FDI in insurance might just be increased to 49 pct. This sounds way too familiar and has been the situation for quite a long time now. Or we could do some scenario building and even see it being delayed by a few more years.

Now, given what is being played out, it wouldn’t have been a bad idea if some 10 years ago a host of Indian companies had resorted to “beg and borrow” and raised capital to set up insurance companies. If they had done the same and survived for 10 years (maybe even less), they could even sell their 26 pct stake at some handsome valuation today. They would not have had to worry about the 26 pct clause too much.

It would have been such a competitive advantage. While the rest of the industry is struggling to stay afloat, you could just focus on growth without too much competition.

So was it the lack of capital 10 years ago which prevented Indian companies from doing so? Or was it the lack of expertise and the need to have a strong global player as their partner? Reliance for one went solo and reaped rich rewards, at least financially and now has a strong global partner. And when the 26 pct clause goes up to maybe 49 pct, they could probably encash more.

Is the 26 pct clause actually working in the foreign partners’ favour? That is, in case they have the patience to live out the uncertainty phase. This business will need capital and big capital it has to be. India is still a very attractive insurance market with a long-term growth potential. As and when the uncertainty clears off, the urgent need for capital will give the upper hand to the partner who can actually pump in money on demand.

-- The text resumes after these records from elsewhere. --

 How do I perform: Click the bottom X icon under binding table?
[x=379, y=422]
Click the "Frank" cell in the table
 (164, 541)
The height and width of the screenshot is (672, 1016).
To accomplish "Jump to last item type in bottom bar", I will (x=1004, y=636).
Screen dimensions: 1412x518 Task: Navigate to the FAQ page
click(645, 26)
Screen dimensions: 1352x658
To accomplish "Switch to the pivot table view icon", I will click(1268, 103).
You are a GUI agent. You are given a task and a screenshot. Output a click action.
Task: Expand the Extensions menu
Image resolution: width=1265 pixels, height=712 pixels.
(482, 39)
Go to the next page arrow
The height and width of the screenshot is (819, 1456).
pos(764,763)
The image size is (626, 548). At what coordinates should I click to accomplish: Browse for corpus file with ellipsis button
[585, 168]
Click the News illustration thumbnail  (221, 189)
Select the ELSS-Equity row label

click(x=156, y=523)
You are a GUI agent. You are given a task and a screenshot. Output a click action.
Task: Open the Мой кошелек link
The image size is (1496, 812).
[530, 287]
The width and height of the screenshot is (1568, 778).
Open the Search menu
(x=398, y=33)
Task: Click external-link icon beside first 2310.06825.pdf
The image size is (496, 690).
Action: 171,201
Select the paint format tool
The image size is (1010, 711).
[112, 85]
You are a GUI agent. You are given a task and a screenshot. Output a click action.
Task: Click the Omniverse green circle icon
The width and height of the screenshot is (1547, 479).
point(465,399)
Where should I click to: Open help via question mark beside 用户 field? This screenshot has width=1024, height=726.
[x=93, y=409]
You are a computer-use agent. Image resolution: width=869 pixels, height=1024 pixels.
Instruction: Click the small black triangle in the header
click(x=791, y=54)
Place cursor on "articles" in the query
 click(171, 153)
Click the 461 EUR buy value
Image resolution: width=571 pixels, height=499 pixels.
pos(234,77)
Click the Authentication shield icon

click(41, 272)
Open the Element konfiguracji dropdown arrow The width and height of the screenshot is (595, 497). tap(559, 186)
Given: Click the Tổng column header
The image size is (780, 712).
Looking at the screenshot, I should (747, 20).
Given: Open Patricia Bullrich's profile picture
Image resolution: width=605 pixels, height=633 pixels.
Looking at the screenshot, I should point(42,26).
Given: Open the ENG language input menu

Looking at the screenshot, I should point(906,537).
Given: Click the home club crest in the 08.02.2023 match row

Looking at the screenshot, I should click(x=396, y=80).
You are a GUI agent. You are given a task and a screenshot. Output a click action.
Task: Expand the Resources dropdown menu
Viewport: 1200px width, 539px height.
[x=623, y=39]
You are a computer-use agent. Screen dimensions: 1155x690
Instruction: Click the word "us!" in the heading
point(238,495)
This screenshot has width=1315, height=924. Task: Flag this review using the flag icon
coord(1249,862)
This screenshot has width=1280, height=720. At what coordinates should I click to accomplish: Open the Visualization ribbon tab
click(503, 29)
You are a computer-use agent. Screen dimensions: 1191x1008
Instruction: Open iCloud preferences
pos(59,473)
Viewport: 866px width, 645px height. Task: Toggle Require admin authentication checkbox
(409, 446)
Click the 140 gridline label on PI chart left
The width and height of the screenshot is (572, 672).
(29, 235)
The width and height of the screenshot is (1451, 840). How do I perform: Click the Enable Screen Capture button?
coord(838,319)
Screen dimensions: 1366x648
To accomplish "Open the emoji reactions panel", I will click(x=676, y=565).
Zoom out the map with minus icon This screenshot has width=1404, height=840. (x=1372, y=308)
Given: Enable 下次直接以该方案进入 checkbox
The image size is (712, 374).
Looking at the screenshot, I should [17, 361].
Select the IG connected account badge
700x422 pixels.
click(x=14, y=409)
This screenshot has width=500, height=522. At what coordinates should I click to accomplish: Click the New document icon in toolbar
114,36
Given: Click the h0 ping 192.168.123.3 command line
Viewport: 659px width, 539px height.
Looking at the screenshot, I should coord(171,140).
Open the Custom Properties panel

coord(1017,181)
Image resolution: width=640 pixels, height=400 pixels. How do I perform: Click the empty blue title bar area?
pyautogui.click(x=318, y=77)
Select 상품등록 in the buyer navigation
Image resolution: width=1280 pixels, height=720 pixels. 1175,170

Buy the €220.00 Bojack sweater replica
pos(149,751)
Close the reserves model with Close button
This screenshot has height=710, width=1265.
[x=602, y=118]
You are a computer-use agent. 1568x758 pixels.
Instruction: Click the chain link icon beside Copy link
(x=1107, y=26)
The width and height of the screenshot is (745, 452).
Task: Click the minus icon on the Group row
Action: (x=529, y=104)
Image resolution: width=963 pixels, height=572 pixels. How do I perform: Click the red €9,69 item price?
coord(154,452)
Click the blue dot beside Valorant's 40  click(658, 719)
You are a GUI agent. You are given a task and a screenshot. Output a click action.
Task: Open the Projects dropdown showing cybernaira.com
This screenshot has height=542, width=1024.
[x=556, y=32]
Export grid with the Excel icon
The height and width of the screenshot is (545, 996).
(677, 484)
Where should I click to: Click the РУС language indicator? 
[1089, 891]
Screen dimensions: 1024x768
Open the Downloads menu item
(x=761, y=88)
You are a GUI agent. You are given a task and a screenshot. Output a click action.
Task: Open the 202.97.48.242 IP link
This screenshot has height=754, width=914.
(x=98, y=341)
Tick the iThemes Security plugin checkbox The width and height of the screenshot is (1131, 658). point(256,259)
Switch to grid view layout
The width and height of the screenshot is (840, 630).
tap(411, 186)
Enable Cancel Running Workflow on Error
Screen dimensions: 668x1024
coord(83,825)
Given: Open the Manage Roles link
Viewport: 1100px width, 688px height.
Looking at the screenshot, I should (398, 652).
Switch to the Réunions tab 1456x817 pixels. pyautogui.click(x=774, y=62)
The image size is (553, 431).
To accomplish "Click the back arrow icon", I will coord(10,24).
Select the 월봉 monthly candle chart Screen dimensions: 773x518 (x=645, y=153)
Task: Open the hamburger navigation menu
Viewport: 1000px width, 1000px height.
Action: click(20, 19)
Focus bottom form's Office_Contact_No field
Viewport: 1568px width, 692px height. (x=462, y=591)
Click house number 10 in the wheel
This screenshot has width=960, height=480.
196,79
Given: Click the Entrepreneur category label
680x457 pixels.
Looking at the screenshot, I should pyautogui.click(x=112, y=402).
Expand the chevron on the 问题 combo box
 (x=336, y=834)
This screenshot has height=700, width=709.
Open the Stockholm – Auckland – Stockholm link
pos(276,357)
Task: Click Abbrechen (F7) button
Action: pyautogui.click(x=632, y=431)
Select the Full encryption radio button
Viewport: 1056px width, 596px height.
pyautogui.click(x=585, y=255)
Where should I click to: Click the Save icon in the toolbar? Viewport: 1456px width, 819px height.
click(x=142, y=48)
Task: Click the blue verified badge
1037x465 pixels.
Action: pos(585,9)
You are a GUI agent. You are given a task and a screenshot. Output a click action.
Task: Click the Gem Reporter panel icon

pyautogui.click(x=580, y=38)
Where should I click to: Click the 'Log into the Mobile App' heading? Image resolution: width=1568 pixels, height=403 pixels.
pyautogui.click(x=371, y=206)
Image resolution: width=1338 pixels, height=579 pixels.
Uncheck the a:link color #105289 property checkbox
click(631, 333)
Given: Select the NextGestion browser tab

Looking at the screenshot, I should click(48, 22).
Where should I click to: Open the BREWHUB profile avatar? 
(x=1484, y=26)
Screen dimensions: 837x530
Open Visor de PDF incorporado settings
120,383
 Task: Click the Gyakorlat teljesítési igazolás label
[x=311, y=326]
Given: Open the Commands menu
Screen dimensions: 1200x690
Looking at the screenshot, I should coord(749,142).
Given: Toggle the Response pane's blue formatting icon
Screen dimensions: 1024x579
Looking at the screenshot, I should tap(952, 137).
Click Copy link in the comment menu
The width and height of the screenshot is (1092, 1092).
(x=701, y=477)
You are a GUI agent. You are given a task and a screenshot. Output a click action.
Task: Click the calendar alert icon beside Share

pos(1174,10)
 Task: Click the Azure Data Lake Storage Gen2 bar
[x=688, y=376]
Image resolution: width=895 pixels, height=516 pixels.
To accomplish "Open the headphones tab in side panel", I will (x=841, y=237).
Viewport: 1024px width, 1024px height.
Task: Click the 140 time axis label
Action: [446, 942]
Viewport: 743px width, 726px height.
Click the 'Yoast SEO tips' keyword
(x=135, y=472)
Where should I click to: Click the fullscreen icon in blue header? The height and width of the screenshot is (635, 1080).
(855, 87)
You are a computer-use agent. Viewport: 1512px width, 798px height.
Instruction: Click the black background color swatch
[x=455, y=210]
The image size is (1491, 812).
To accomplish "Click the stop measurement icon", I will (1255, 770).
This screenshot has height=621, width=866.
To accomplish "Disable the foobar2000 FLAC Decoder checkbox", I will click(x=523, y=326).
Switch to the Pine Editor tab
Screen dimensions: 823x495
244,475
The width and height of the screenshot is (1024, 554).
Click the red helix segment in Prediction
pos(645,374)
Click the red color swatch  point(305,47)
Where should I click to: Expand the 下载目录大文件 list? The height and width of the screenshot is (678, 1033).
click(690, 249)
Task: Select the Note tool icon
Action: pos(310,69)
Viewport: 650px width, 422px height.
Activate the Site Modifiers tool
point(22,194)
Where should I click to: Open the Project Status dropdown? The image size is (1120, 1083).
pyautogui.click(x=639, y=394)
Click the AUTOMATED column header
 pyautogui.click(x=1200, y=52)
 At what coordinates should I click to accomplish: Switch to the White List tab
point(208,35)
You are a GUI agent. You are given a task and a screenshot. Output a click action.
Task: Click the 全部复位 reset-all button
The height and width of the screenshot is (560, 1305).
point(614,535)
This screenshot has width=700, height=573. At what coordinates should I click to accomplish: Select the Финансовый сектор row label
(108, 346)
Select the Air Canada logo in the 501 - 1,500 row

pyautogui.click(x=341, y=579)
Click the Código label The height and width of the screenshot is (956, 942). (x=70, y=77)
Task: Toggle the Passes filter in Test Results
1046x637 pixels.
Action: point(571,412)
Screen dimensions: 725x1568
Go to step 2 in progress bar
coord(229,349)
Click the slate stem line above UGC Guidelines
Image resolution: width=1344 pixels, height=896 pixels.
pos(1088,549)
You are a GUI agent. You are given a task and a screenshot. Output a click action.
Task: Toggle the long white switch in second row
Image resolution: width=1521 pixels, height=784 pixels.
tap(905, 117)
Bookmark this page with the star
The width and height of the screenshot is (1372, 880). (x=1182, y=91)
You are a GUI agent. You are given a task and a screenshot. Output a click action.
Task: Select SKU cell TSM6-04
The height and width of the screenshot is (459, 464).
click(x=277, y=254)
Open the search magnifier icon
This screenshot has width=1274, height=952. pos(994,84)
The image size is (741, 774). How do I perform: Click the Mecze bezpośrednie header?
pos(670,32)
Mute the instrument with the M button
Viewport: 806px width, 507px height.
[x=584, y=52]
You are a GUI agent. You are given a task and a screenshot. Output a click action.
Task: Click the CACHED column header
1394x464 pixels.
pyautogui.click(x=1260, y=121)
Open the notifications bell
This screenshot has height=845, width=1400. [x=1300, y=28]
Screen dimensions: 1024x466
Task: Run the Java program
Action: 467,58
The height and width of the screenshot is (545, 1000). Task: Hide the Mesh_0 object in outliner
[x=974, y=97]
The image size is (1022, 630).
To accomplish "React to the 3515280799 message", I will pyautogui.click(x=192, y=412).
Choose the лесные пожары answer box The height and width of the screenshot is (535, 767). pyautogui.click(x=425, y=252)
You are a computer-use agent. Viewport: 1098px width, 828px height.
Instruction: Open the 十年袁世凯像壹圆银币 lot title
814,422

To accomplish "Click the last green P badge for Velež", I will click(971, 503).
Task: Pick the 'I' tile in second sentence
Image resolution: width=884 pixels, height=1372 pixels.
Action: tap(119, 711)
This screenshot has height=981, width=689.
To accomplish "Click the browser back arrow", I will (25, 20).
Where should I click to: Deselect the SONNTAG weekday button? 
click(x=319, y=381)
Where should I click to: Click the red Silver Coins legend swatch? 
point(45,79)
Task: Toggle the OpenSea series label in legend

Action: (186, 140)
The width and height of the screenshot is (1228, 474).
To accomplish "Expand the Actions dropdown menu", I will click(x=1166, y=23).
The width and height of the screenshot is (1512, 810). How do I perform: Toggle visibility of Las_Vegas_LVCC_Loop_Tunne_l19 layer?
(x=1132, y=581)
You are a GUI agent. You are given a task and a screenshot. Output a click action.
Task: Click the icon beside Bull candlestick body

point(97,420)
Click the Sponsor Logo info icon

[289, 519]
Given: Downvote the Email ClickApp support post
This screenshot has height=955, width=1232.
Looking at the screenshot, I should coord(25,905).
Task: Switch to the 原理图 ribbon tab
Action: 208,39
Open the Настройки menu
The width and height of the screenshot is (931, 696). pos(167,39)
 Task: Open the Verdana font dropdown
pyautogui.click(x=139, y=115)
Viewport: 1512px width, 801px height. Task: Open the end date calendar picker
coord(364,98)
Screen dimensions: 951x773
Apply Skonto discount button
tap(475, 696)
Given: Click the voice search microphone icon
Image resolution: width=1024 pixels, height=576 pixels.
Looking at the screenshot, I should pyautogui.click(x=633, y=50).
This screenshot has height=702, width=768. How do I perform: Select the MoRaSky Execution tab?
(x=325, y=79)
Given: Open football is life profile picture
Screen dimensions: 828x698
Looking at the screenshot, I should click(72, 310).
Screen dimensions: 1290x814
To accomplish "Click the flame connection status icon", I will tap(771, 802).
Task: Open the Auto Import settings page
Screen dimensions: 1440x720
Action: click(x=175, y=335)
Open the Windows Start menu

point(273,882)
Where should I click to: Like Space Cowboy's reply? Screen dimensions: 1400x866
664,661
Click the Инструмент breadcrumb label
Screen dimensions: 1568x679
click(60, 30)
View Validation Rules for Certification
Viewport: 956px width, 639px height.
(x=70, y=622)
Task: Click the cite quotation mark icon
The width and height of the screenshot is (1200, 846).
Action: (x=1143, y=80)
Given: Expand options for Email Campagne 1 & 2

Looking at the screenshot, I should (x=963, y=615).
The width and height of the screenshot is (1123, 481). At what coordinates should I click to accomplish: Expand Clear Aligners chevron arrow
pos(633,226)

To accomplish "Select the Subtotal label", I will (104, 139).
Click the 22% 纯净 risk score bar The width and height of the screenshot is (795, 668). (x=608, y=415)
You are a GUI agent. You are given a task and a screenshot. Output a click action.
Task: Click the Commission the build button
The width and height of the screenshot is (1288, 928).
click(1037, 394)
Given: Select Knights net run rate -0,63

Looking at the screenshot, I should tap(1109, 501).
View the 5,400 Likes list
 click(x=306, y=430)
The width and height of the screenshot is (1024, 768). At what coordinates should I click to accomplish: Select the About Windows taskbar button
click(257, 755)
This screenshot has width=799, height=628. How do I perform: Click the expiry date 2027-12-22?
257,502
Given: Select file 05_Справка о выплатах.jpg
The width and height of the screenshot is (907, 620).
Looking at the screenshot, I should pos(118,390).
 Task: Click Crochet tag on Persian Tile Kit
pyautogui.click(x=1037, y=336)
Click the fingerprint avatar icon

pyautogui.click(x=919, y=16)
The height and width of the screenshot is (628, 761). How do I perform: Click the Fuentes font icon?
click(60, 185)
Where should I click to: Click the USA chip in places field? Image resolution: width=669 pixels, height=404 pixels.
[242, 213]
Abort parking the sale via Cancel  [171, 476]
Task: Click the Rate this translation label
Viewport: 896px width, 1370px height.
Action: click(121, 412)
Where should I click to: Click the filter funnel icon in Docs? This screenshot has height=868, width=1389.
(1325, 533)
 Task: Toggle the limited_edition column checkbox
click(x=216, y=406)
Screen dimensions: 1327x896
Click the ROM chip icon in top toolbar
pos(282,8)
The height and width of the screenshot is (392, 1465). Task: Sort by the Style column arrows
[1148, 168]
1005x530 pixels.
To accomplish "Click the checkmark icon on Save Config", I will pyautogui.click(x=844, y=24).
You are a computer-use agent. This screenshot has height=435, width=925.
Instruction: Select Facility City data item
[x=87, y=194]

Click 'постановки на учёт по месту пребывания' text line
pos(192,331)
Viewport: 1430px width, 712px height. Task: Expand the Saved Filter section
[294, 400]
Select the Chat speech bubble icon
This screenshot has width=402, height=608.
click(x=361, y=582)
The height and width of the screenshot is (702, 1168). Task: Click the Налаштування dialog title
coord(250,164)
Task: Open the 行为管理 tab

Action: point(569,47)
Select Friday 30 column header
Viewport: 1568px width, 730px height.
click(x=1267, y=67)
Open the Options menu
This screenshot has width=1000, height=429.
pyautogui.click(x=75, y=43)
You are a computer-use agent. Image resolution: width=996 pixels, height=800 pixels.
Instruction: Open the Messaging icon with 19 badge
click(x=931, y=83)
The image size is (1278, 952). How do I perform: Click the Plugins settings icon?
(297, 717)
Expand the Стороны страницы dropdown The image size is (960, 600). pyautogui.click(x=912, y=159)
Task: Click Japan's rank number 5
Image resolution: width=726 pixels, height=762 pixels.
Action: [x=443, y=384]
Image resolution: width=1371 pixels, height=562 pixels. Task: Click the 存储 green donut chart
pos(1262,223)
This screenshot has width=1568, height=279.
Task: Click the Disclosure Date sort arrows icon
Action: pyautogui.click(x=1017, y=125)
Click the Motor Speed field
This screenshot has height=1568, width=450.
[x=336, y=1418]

It is tough to get answers for this unless you are the Indian investor holding 74 pct and without too much cash for further investments. In the current scenario, even if the foreign partner brings in money, the Indian partner has to pump in thrice of what the foreign partner does. And if the hope of upward revision of 26 pct looks plausible, everyone would want to wait before adding any more capital.

For a country like India, just one big life insurance company is not a good idea. There is phenomenal potential in the market and unfortunately because of the nature of the business, large capital investments are required and will be needed in future also to build scale in a large country like India. It’s a strange scenario being played out with not much clarity on which way things will go — and that’s not a great position to be in.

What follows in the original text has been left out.